**Activity**
Nothing in the records may be dropped. Retype them all exactly.

**The data**
Start of Block
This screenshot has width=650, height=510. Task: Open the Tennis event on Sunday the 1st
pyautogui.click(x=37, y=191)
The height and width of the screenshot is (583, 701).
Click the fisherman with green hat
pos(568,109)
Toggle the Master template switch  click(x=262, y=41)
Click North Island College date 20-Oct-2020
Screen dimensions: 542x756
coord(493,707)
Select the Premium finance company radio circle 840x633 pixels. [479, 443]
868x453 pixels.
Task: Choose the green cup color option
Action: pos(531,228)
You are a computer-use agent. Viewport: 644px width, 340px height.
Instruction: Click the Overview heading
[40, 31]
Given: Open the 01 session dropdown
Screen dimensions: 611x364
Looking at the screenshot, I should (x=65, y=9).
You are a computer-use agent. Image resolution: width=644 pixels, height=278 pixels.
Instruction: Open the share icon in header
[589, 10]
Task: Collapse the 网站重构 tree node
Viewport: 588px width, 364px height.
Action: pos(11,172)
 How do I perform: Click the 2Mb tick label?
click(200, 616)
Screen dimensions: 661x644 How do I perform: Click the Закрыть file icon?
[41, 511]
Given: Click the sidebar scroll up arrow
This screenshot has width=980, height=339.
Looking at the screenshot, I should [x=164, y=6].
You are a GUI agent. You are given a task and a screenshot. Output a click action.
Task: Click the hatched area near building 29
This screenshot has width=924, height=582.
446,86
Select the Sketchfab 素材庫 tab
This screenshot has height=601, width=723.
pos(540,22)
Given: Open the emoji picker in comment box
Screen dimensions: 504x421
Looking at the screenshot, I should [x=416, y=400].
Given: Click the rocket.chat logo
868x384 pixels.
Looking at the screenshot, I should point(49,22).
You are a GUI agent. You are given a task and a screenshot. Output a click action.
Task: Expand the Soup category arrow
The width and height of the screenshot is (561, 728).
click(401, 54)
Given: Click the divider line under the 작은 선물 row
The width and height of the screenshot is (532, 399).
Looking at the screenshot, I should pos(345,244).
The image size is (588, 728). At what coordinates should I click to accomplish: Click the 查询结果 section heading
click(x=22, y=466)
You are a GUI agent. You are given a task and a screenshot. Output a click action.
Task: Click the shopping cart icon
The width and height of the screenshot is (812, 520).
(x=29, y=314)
End of Block
**Exercise solution**
This screenshot has width=650, height=510. Task: Open the Tennis event on Sunday the 1st
pyautogui.click(x=37, y=191)
The height and width of the screenshot is (583, 701).
Click the fisherman with green hat
pos(568,109)
Toggle the Master template switch  click(x=262, y=41)
Click North Island College date 20-Oct-2020
Screen dimensions: 542x756
coord(493,707)
Select the Premium finance company radio circle 840x633 pixels. [479, 443]
868x453 pixels.
Task: Choose the green cup color option
Action: pos(531,228)
You are a computer-use agent. Viewport: 644px width, 340px height.
Instruction: Click the Overview heading
[40, 31]
Given: Open the 01 session dropdown
Screen dimensions: 611x364
Looking at the screenshot, I should (x=65, y=9).
You are a computer-use agent. Image resolution: width=644 pixels, height=278 pixels.
Instruction: Open the share icon in header
[589, 10]
Task: Collapse the 网站重构 tree node
Viewport: 588px width, 364px height.
Action: pos(11,172)
 How do I perform: Click the 2Mb tick label?
click(200, 616)
Screen dimensions: 661x644 How do I perform: Click the Закрыть file icon?
[41, 511]
Given: Click the sidebar scroll up arrow
This screenshot has width=980, height=339.
Looking at the screenshot, I should [x=164, y=6].
You are a GUI agent. You are given a task and a screenshot. Output a click action.
Task: Click the hatched area near building 29
This screenshot has width=924, height=582.
446,86
Select the Sketchfab 素材庫 tab
This screenshot has height=601, width=723.
pos(540,22)
Given: Open the emoji picker in comment box
Screen dimensions: 504x421
Looking at the screenshot, I should [x=416, y=400].
Given: Click the rocket.chat logo
868x384 pixels.
Looking at the screenshot, I should point(49,22).
You are a GUI agent. You are given a task and a screenshot. Output a click action.
Task: Expand the Soup category arrow
The width and height of the screenshot is (561, 728).
click(401, 54)
Given: Click the divider line under the 작은 선물 row
The width and height of the screenshot is (532, 399).
Looking at the screenshot, I should pos(345,244).
The image size is (588, 728). At what coordinates should I click to accomplish: Click the 查询结果 section heading
click(x=22, y=466)
You are a GUI agent. You are given a task and a screenshot. Output a click action.
Task: Click the shopping cart icon
The width and height of the screenshot is (812, 520).
(x=29, y=314)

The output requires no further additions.